On July 4, scientists at the world’s biggest atom smasher at the European Centre for Nuclear Research (CERN) claimed, to cheers and standing ovation, that they had discovered a new subatomic particle that was ‘‘consistent’’ with the long-sought Higgs boson, popularly known as the ‘‘God particle’’. CERN Director Rolf Heuer told scientists that the CERN team had found ‘‘the missing cornerstone of particle physics’’. In a layman’s language, in theoretical physics, the boson is considered the key to comprehending why matter has mass, which combines with gravity to give an object its weight. The Higgs boson was predicted by eminent British physicist Peter Higgs and five other physicists in 1964 — seen as the last missing piece of the Standard Model, the theory that describes the basic building blocks of the universe. The Standard Model describes 12 fundamental particles, governed by four basic forces. But the model only explains a part of it, leaving a gap between what is seen, or what is possible to see, and what must be ‘‘out there’’. If the Higgs boson is really discovered, as some scientists believe, they can explain the gap in our understanding of the universe.
It was Leon Lederman, a pioneer in the field, who first described the Higgs boson as ‘‘Goddamn particle’’ as the particle was seemingly impossible to isolate. Interestingly, Lederman wanted to give the title The Goddamn Particle: If the Universe is the Answer, What is the Question? to his book, but the editor thought that it would be too controversial and told him to change the title to The God Particle: If the Universe is the Answer, What is the Question? — hence the ‘‘God particle’’. Readers would also do well to know that the subatomic particle ‘‘boson’’ is named after Indian physicist Satyendra Nath Bose, who did an excellent job in the field of particle physics and changed the way it had been studied.
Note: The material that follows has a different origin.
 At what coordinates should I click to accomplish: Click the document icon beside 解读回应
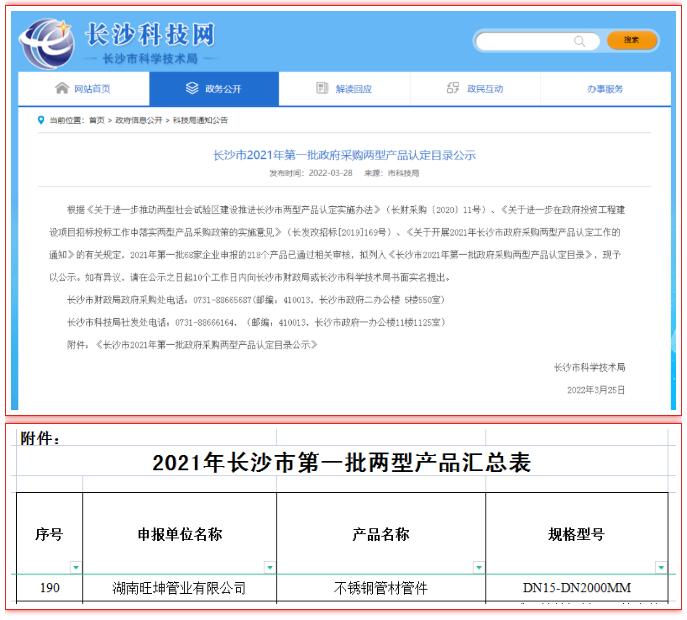click(323, 88)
The research done by Bose, aided by Albert Einstein’s work, laid the foundation for the discovery of the ‘‘God particle’’. No wonder, then, that paying tribute to Bose’s work, CERN spokesman Paulo Glubellino, last October, should say that ‘‘India is like a historic father of the project’’. This must serve as a huge encouragement for the Indian physicists working in the field and might help make one more Bose!
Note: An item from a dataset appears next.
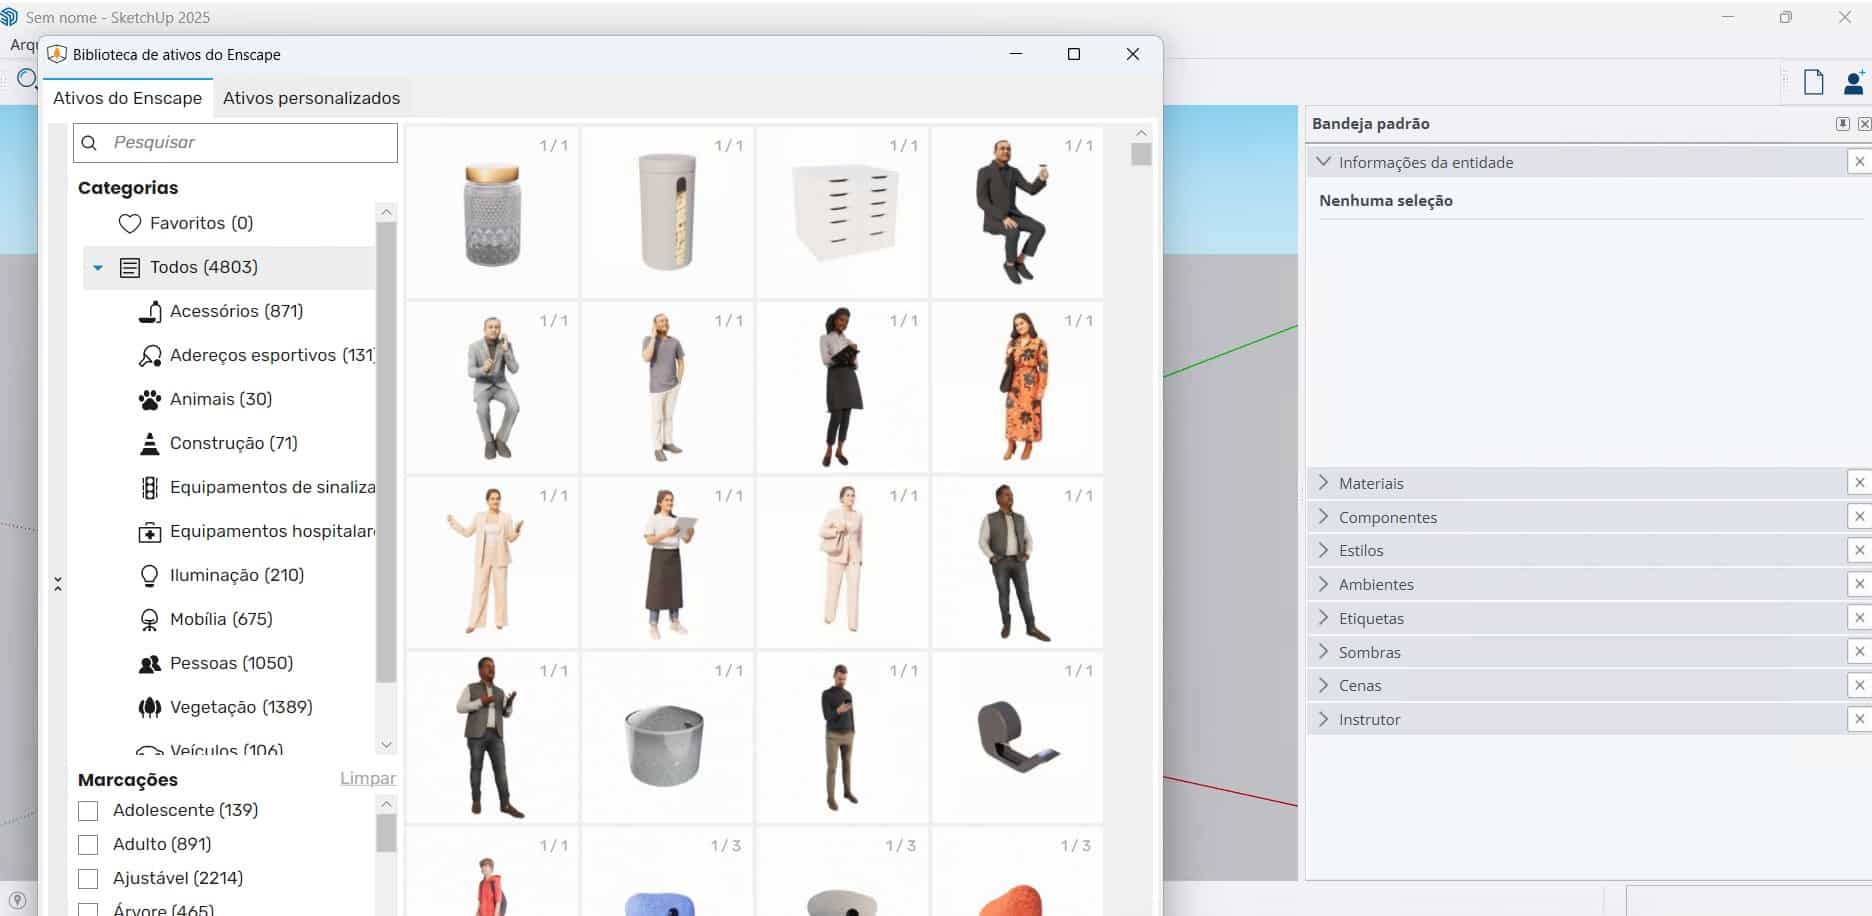Image resolution: width=1872 pixels, height=916 pixels.
Task: Tick the Adulto filter checkbox
Action: click(x=88, y=844)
The Higgs idea that particles were massless when the universe began but acquired mass a fraction of a second later due to their interaction with a theoretical field, known as the Higgs field, will sound highly intriguing to many, but this very mystery could be a pointer to what is called God, which both philosophers and physicists have been trying to understand in their own ways. The celebrated Cambridge physicist Prof Stephen Hawking, in his classic book A Brief History of Time, mentions God several times and then goes to the extent of raising the question as to whether God had any role in the creation of the universe — questioning God thus! Now that there is a spectacular discovery at the CERN that looks like the Higgs boson, with John Ellis, a theoretical CERN physicist, saying that ‘‘it’s great to discover a new particle but you have to find out what its properties are’’, there is a great possibility of having a better grasp of how the universe has been functioning. In fact the question is whether this will be man’s ultimate success in decoding the secrets of the universe and whether, that way, man will know everything, including God — nay, the presence or absence of God! Or is it that God and the ‘‘God particle’’ will remain a mystery because these are bound to remain so? To put it in another way, are we standing at a God crossroads? Good luck to the dedicated CERN team in their wonderful journey in the future. These are the scientists who we all must salute for their relentless effort to help mankind march forward. Or is it that God is offended because we might soon know his secrets?